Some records
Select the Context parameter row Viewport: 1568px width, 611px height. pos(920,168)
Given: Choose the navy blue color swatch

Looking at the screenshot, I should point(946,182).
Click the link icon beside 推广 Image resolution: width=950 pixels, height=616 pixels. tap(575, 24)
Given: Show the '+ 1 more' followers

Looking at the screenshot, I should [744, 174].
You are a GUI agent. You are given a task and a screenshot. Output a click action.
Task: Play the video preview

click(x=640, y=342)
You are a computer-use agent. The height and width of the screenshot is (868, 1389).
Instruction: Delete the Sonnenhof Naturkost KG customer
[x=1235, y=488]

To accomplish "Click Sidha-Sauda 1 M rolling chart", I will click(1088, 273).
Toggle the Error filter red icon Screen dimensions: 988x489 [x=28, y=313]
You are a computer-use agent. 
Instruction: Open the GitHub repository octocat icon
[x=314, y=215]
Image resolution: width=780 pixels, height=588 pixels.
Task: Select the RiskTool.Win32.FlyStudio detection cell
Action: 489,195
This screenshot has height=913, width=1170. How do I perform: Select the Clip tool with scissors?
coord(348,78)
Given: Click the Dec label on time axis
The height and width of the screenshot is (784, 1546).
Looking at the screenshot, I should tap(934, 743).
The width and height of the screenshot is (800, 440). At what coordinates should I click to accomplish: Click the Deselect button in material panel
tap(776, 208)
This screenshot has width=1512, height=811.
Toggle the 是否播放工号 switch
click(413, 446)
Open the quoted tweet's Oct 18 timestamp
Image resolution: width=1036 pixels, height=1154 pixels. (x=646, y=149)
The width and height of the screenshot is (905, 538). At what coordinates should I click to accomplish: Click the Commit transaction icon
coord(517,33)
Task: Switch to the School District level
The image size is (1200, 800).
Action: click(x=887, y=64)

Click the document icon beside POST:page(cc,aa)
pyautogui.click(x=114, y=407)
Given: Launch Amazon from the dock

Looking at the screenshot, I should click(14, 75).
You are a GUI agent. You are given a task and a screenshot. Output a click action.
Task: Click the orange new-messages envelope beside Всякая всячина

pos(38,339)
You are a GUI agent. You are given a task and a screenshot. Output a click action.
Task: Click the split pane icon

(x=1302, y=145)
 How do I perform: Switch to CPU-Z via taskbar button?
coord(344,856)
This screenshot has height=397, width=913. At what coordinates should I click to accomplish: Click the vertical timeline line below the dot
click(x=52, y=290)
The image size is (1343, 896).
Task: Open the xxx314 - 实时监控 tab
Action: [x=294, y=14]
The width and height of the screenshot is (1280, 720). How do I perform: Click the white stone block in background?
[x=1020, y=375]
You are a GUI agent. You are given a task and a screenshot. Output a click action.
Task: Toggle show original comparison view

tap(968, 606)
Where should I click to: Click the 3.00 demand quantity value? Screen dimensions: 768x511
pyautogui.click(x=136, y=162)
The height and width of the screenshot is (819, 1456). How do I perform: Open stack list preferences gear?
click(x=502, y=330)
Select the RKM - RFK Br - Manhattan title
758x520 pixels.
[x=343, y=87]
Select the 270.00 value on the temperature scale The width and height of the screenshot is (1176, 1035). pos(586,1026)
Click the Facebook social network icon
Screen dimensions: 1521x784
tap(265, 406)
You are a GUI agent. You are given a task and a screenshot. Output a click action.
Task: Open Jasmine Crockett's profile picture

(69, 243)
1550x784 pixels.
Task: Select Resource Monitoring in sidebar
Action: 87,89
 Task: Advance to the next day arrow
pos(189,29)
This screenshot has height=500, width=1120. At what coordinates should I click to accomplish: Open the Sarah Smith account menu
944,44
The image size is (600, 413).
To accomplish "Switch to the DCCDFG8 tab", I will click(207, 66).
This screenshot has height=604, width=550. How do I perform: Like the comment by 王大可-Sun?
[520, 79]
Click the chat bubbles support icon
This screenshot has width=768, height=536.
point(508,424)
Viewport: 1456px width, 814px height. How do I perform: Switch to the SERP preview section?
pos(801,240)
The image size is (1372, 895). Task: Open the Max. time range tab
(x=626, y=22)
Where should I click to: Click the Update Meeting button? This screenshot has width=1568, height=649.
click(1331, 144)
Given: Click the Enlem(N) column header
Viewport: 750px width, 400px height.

GIVEN REQUEST
Can you put every line of the records above into a Markdown table with the columns Row and Line, numbering each row and leaving out blank lines?

TASK SOLUTION
| Row | Line |
|---|---|
| 1 | Select the Context parameter row Viewport: 1568px width, 611px height. pos(920,168) |
| 2 | Given: Choose the navy blue color swatch |
| 3 | Looking at the screenshot, I should point(946,182). |
| 4 | Click the link icon beside 推广 Image resolution: width=950 pixels, height=616 pixels. tap(575, 24) |
| 5 | Given: Show the '+ 1 more' followers |
| 6 | Looking at the screenshot, I should [744, 174]. |
| 7 | You are a GUI agent. You are given a task and a screenshot. Output a click action. |
| 8 | Task: Play the video preview |
| 9 | click(x=640, y=342) |
| 10 | You are a computer-use agent. The height and width of the screenshot is (868, 1389). |
| 11 | Instruction: Delete the Sonnenhof Naturkost KG customer |
| 12 | [x=1235, y=488] |
| 13 | To accomplish "Click Sidha-Sauda 1 M rolling chart", I will click(1088, 273). |
| 14 | Toggle the Error filter red icon Screen dimensions: 988x489 [x=28, y=313] |
| 15 | You are a computer-use agent.  |
| 16 | Instruction: Open the GitHub repository octocat icon |
| 17 | [x=314, y=215] |
| 18 | Image resolution: width=780 pixels, height=588 pixels. |
| 19 | Task: Select the RiskTool.Win32.FlyStudio detection cell |
| 20 | Action: 489,195 |
| 21 | This screenshot has height=913, width=1170. How do I perform: Select the Clip tool with scissors? |
| 22 | coord(348,78) |
| 23 | Given: Click the Dec label on time axis |
| 24 | The height and width of the screenshot is (784, 1546). |
| 25 | Looking at the screenshot, I should tap(934, 743). |
| 26 | The width and height of the screenshot is (800, 440). At what coordinates should I click to accomplish: Click the Deselect button in material panel |
| 27 | tap(776, 208) |
| 28 | This screenshot has width=1512, height=811. |
| 29 | Toggle the 是否播放工号 switch |
| 30 | click(413, 446) |
| 31 | Open the quoted tweet's Oct 18 timestamp |
| 32 | Image resolution: width=1036 pixels, height=1154 pixels. (x=646, y=149) |
| 33 | The width and height of the screenshot is (905, 538). At what coordinates should I click to accomplish: Click the Commit transaction icon |
| 34 | coord(517,33) |
| 35 | Task: Switch to the School District level |
| 36 | The image size is (1200, 800). |
| 37 | Action: click(x=887, y=64) |
| 38 | Click the document icon beside POST:page(cc,aa) |
| 39 | pyautogui.click(x=114, y=407) |
| 40 | Given: Launch Amazon from the dock |
| 41 | Looking at the screenshot, I should click(14, 75). |
| 42 | You are a GUI agent. You are given a task and a screenshot. Output a click action. |
| 43 | Task: Click the orange new-messages envelope beside Всякая всячина |
| 44 | pos(38,339) |
| 45 | You are a GUI agent. You are given a task and a screenshot. Output a click action. |
| 46 | Task: Click the split pane icon |
| 47 | (x=1302, y=145) |
| 48 |  How do I perform: Switch to CPU-Z via taskbar button? |
| 49 | coord(344,856) |
| 50 | This screenshot has height=397, width=913. At what coordinates should I click to accomplish: Click the vertical timeline line below the dot |
| 51 | click(x=52, y=290) |
| 52 | The image size is (1343, 896). |
| 53 | Task: Open the xxx314 - 实时监控 tab |
| 54 | Action: [x=294, y=14] |
| 55 | The width and height of the screenshot is (1280, 720). How do I perform: Click the white stone block in background? |
| 56 | [x=1020, y=375] |
| 57 | You are a GUI agent. You are given a task and a screenshot. Output a click action. |
| 58 | Task: Toggle show original comparison view |
| 59 | tap(968, 606) |
| 60 | Where should I click to: Click the 3.00 demand quantity value? Screen dimensions: 768x511 |
| 61 | pyautogui.click(x=136, y=162) |
| 62 | The height and width of the screenshot is (819, 1456). How do I perform: Open stack list preferences gear? |
| 63 | click(x=502, y=330) |
| 64 | Select the RKM - RFK Br - Manhattan title |
| 65 | 758x520 pixels. |
| 66 | [x=343, y=87] |
| 67 | Select the 270.00 value on the temperature scale The width and height of the screenshot is (1176, 1035). pos(586,1026) |
| 68 | Click the Facebook social network icon |
| 69 | Screen dimensions: 1521x784 |
| 70 | tap(265, 406) |
| 71 | You are a GUI agent. You are given a task and a screenshot. Output a click action. |
| 72 | Task: Open Jasmine Crockett's profile picture |
| 73 | (69, 243) |
| 74 | 1550x784 pixels. |
| 75 | Task: Select Resource Monitoring in sidebar |
| 76 | Action: 87,89 |
| 77 |  Task: Advance to the next day arrow |
| 78 | pos(189,29) |
| 79 | This screenshot has height=500, width=1120. At what coordinates should I click to accomplish: Open the Sarah Smith account menu |
| 80 | 944,44 |
| 81 | The image size is (600, 413). |
| 82 | To accomplish "Switch to the DCCDFG8 tab", I will click(207, 66). |
| 83 | This screenshot has height=604, width=550. How do I perform: Like the comment by 王大可-Sun? |
| 84 | [520, 79] |
| 85 | Click the chat bubbles support icon |
| 86 | This screenshot has width=768, height=536. |
| 87 | point(508,424) |
| 88 | Viewport: 1456px width, 814px height. How do I perform: Switch to the SERP preview section? |
| 89 | pos(801,240) |
| 90 | The image size is (1372, 895). Task: Open the Max. time range tab |
| 91 | (x=626, y=22) |
| 92 | Where should I click to: Click the Update Meeting button? This screenshot has width=1568, height=649. |
| 93 | click(1331, 144) |
| 94 | Given: Click the Enlem(N) column header |
| 95 | Viewport: 750px width, 400px height. |